如今,要面對這樣一個人親自出手,葉凡又如何能淡定?
倏忽間,他所立身的天地時空像是幻滅了,只因為一抹意志的降臨、掠過,那足以讓山海為之乾涸,群星隨他隕落,其所流轉的氣息,哪怕是一絲一毫,都能破滅一切。

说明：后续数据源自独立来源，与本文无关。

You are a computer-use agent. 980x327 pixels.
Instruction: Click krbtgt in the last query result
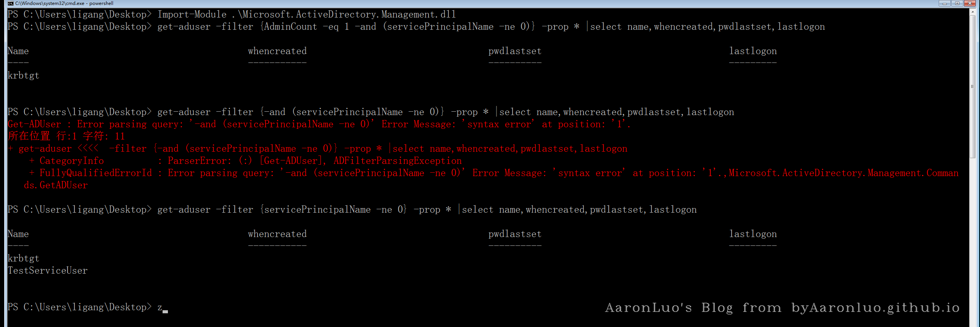[24, 258]
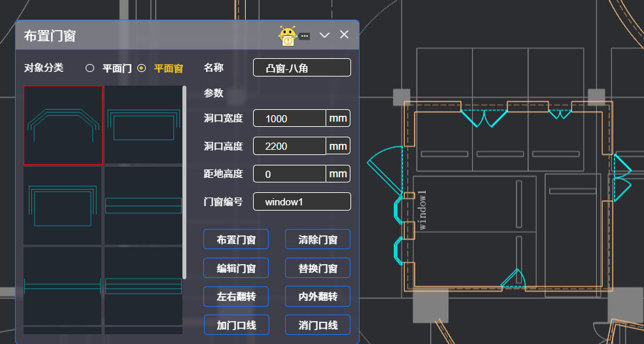Select the rectangular bay window thumbnail
The height and width of the screenshot is (344, 644).
tap(143, 125)
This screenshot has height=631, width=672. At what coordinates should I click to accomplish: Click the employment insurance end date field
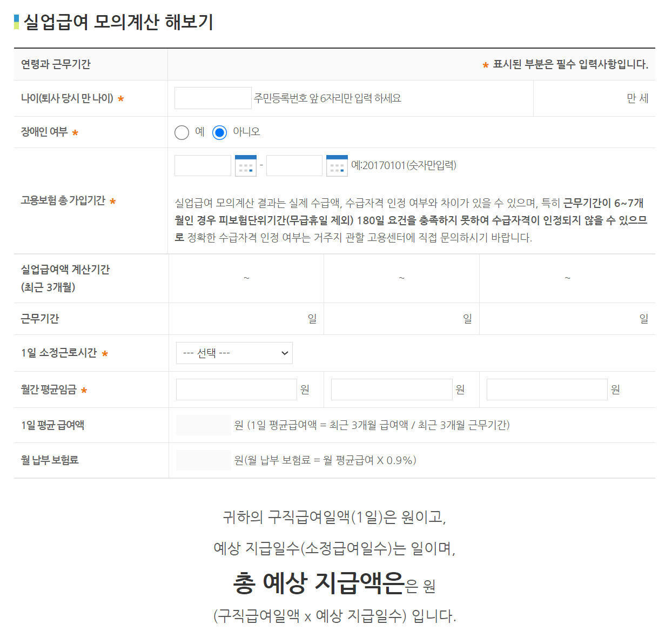(x=294, y=165)
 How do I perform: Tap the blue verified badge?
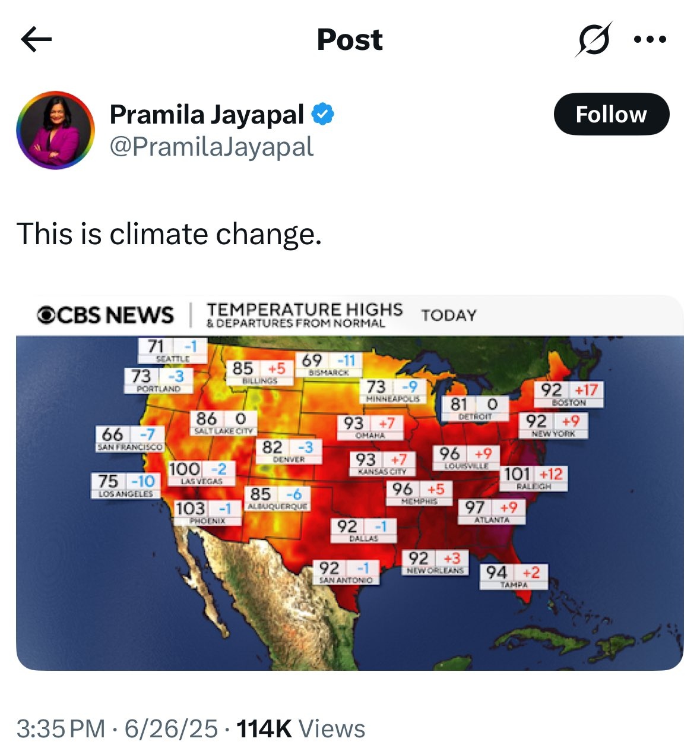pos(323,113)
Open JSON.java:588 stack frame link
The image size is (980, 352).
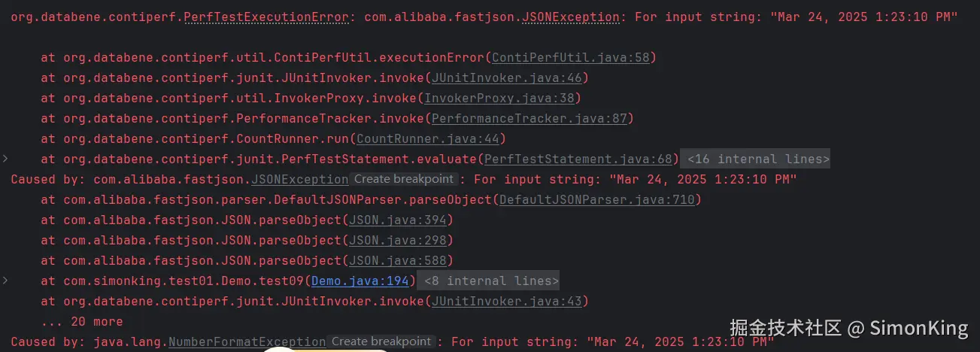pyautogui.click(x=398, y=260)
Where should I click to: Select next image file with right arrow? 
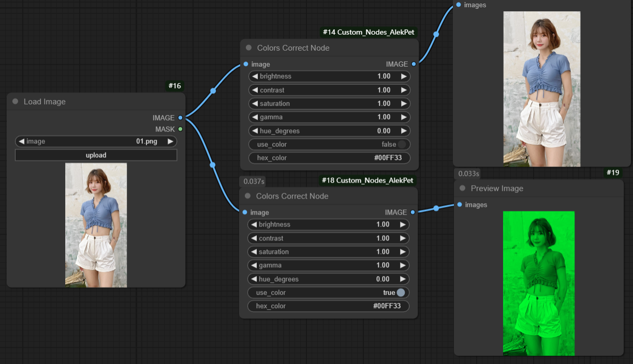tap(170, 142)
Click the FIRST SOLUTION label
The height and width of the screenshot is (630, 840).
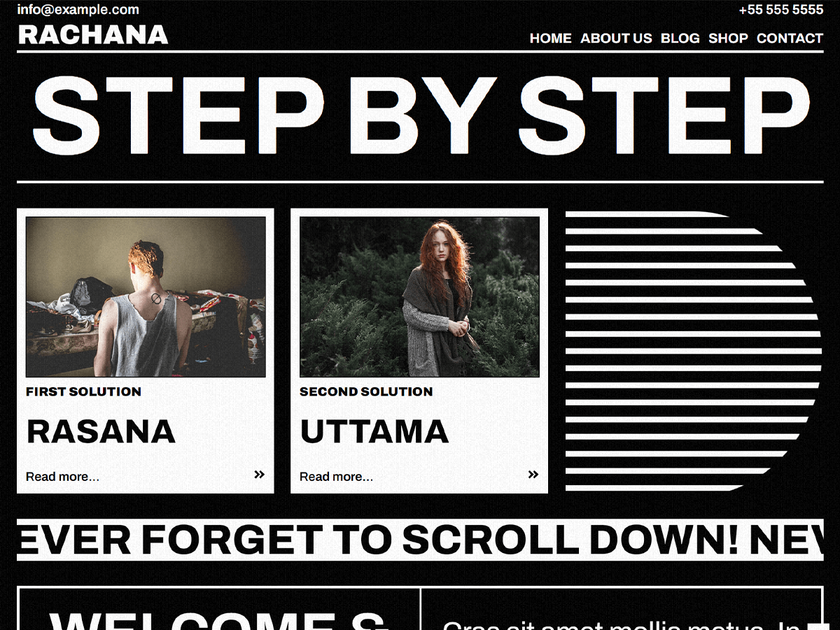click(x=83, y=392)
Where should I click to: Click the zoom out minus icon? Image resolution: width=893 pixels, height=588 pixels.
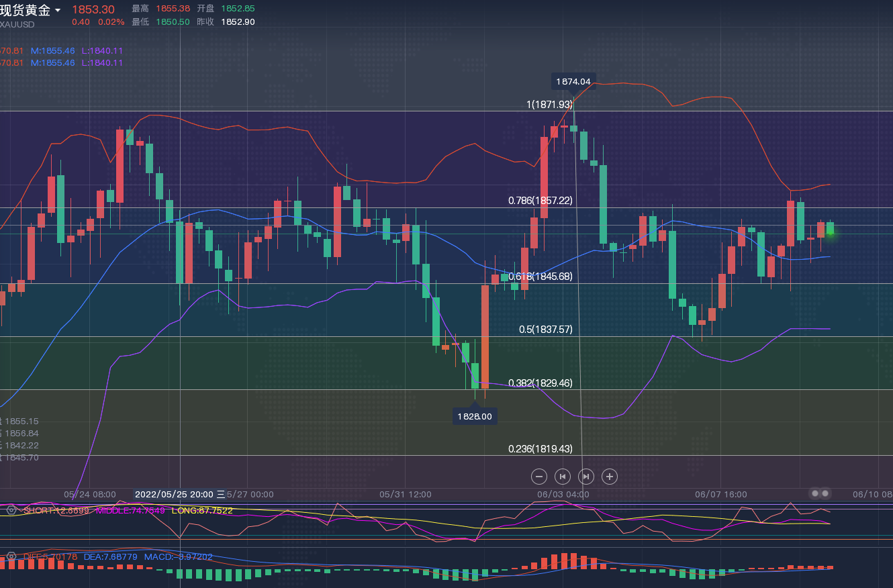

葉凡感受到了一種滄桑,那仿佛是無數紀元的古史堆疊到了一起的厚重,超越了想像的極限,像是千百萬億個紀元前的古老神明,從被人遺忘的時光一角爬了起來。
有那麼一瞬,葉凡相信了原始天帝對他所說過的話。
魔祖,是一道幽魂,從生命印記的最深處爬了出來!
這不是一個當世的生靈,而是能追溯到無盡遙遠前的歲月!
葉凡捫心自問——面對這樣可怕的對手,他真的有一絲一毫的勝算嗎?
不過,當葉凡緊張到極致時,魔祖的意志掠過他,卻沒有對他出手,只有一聲嘆息,從虛無中傳遞而來。
「邪主,何必如此呢?」
不見魔祖其人,唯有幽幽輕語迴響,「你我,從來不是敵人。」
「我不信你。」葉凡挺直了脊樑,「我該稱你魔祖?還是人皇?還是姜逸飛?!」
「名字,不過是一個代號,後天所加罷了。」魔祖輕嘆,「邪主,你還沒有覺醒嗎?」
「什麼邪主?莫要亂講話!」葉凡輕喝,「我是葉凡,也只是葉凡!」
他變得聰明了,生怕暗中有什麼映天晶石,在偷偷的錄像。
「紅塵的濁染,真是可怕啊。」虛無中,魔祖感慨,「可惜……」
「紅塵有盡頭。」
「這千山萬水,世間一切,終將幻滅,皆有枯寂的一天,什麼都不復存在。個人微渺,諸般欲望,萬千念頭,皆是浮塵,何必久留與駐足。」
「我們的腳下,其實只有一條路……」
「邪主,你如今未曾醒覺,記憶沒有復甦,自是這樣熱血與決絕。」
「我不怪你。」
「有朝一日,你終將會正視所有發生過的一切,承認那些……」
魔祖的話音逐漸飄渺、虛淡了,像是睡夢中的囈語,漸漸不可聞,如潮水般褪去。
到最後,只剩下若有若無的殘念,聽不真切。